From an average healthy person’s perspective, it sounds quite reasonable. From the perspective of the obese patient, it is offensive and draconian. This is what the incredibly left wing constituency in Greece is feeling. Unlike the US which has managed to get by kicking the can down the road by printing its own money – while calling a 9,000 calorie diet a tremendous win for its morbidly obese fiscal situation – Greece doesn’t have such a luxury. It has burned through nearly every last option, and is staring default square in the eyes.
No doubt Greece is sick. Terminally so. The prognosis is 4 weeks tops before it collapses. The next month will be interesting because, as the great Ella Fitzgerald once sang, “Something’s Gotta Give”. Does the EU offer an extension? Does Greece step up its fiscal discipline? Both? None?
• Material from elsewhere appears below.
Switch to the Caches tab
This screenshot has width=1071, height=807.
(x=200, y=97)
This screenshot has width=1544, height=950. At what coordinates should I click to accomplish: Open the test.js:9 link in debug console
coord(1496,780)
If you think it can’t happen in the US, you are dead wrong. Part of Greece’s bailout package was recapitalization of their banks to the tune of 10 billion Euro. Are you prepared to have your hard earned money replaced with a note saying “Sorry for your losses, but thank you for banking with us!”? Do we really need to be where Greece is now to take individual initiative to protect our assets? Or are you willing to blithely sit by and hope the political powers that be or will be will take that initiative on your behalf when they get a moment?